Lies:       Do you realize what you’re doing? If you tell him you will never marry her. It’s over. Game Over. She is your soul mate. If you don’t marry her, you will never be happy.
Truth:    Ryan, you’ll never be happy until you’re honest with yourself, and everyone else. Now I know you don’t have the courage to tell her, but you do have the courage to tell your dad and once he knows, courage won’t be a factor and you’ll have to tell her.  I know you want to do it. So do it.
Ryan:     I know you don’t understand this Dad. But as soon as I tell you we are done. Ashley and I are done. Wedding done. And I want to tell you but I can’t do this by myself and I know you don’t want to promise me something that you can’t control but just trust me and do what I need you to do so I can tell you.
Lies:       Listen, before you do this – Think about what you’re giving up.
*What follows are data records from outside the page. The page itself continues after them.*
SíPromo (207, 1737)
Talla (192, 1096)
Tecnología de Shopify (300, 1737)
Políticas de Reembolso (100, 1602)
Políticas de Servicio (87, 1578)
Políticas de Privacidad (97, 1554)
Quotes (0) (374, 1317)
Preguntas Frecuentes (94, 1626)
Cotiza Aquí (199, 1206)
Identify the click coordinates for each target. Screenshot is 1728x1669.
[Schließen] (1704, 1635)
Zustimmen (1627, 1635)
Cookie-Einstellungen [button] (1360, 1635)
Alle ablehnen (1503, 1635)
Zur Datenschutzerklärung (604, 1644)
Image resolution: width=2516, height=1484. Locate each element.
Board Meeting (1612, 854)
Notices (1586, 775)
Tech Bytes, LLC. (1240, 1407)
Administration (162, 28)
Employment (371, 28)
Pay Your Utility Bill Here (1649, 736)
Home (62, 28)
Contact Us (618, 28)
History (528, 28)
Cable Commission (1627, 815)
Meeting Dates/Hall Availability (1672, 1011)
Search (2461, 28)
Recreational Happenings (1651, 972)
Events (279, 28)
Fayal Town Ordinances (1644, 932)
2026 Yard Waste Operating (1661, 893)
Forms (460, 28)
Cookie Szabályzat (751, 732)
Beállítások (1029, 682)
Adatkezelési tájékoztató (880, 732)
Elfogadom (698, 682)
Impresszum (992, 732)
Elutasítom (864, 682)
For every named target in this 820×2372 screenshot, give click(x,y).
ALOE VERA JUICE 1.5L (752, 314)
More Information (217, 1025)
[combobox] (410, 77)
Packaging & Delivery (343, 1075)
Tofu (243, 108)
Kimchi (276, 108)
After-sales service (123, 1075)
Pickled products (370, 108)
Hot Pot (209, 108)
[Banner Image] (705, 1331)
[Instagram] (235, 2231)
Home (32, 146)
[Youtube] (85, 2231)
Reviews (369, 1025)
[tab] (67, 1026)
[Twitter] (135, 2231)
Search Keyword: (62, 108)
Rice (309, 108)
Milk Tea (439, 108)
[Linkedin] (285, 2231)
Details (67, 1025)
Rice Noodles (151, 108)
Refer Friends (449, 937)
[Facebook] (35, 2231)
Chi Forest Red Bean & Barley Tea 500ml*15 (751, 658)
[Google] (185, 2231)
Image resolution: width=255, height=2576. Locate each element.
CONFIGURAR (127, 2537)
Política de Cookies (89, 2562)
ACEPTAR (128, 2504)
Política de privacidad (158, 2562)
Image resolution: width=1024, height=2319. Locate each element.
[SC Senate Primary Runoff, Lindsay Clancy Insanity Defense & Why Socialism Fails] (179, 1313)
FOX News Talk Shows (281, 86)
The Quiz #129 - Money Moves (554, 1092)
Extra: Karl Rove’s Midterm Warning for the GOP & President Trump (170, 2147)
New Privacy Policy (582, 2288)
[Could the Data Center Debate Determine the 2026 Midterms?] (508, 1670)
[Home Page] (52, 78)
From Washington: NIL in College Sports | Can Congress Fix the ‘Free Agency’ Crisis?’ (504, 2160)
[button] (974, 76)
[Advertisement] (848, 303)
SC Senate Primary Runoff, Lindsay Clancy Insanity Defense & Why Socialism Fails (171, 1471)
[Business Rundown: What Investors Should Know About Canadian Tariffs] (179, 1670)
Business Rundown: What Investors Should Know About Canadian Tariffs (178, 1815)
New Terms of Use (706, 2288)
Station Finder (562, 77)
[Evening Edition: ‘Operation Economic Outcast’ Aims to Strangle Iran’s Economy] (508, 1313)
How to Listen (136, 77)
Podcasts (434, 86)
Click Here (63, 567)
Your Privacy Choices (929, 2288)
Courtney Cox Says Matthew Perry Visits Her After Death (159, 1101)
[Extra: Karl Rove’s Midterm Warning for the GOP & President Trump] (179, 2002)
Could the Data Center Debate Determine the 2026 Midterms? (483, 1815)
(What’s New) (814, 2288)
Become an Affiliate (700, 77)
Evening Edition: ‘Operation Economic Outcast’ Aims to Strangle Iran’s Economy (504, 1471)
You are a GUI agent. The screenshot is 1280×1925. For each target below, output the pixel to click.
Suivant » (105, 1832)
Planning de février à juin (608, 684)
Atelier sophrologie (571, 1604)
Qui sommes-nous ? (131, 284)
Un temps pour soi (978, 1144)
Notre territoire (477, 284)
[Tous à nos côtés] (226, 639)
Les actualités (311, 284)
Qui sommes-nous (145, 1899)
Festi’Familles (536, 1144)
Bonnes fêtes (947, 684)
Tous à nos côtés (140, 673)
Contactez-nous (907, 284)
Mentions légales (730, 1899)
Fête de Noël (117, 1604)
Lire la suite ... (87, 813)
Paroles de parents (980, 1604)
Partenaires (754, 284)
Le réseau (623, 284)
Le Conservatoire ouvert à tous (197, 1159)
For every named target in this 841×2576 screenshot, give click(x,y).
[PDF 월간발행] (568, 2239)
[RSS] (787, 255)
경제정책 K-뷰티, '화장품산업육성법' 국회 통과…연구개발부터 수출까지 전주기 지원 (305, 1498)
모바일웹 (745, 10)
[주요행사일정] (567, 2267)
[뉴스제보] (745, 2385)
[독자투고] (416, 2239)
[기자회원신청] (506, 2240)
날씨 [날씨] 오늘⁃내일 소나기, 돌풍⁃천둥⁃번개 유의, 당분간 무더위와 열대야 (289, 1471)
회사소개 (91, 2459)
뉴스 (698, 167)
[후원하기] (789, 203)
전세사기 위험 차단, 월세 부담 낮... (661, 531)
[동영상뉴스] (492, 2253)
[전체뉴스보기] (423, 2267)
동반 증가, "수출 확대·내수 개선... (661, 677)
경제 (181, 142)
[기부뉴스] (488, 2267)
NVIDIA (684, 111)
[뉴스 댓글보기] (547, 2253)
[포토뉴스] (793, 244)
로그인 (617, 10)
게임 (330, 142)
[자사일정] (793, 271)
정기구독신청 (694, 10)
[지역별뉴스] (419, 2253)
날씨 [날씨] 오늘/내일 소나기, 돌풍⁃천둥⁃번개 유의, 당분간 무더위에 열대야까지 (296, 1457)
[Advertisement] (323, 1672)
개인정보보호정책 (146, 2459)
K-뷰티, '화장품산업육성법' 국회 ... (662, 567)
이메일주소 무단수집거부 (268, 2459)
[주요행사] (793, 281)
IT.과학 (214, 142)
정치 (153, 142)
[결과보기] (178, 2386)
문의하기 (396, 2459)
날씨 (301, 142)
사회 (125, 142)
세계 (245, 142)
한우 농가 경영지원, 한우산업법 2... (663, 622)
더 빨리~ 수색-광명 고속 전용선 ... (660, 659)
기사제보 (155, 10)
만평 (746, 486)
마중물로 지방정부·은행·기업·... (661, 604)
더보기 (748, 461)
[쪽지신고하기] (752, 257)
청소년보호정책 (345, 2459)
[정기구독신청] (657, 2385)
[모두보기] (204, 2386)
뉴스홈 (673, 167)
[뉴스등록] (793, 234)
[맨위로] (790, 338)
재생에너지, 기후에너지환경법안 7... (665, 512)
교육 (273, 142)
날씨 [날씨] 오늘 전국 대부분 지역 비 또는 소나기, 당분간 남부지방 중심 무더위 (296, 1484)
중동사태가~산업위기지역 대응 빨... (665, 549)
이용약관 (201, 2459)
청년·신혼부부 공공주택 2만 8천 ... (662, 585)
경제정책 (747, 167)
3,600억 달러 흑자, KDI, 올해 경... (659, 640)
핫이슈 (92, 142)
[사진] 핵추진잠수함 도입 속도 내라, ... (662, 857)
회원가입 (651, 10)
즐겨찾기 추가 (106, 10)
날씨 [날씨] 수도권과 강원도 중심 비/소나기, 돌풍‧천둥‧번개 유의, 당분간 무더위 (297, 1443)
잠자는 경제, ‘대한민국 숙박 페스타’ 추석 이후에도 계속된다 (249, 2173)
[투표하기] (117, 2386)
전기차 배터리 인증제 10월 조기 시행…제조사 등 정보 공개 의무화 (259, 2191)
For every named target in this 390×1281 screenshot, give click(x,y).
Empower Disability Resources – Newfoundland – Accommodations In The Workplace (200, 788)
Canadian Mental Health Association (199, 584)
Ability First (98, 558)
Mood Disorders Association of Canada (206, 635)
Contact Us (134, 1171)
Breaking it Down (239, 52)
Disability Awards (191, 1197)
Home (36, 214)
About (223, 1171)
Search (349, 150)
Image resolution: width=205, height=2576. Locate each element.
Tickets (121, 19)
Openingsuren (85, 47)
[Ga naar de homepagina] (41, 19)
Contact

The perfect girl, the perfect plan, the perfect life.
Truth:    Ryan, there is nothing perfect about waking up next to a wife that you lie to every day for the rest of your life.
Ryan:     Dad, if you love me, tell me that Ashley and I will not work out.
Me:        And he told me.
                And I told him.
                And I told her.
                And I took in the first breath of Honest Air I had tasted in two years.
                And I’ll never forget how sweet it was. 

1 comment:

  1. Speechless. Thank you for making me realize how brave you were in your honesty. You saved her. For that, I'm thankful. Please know that she's happy...I see it in her eyes, I hear it in her voice, I feel it in her presence. Take care, Ry-tard!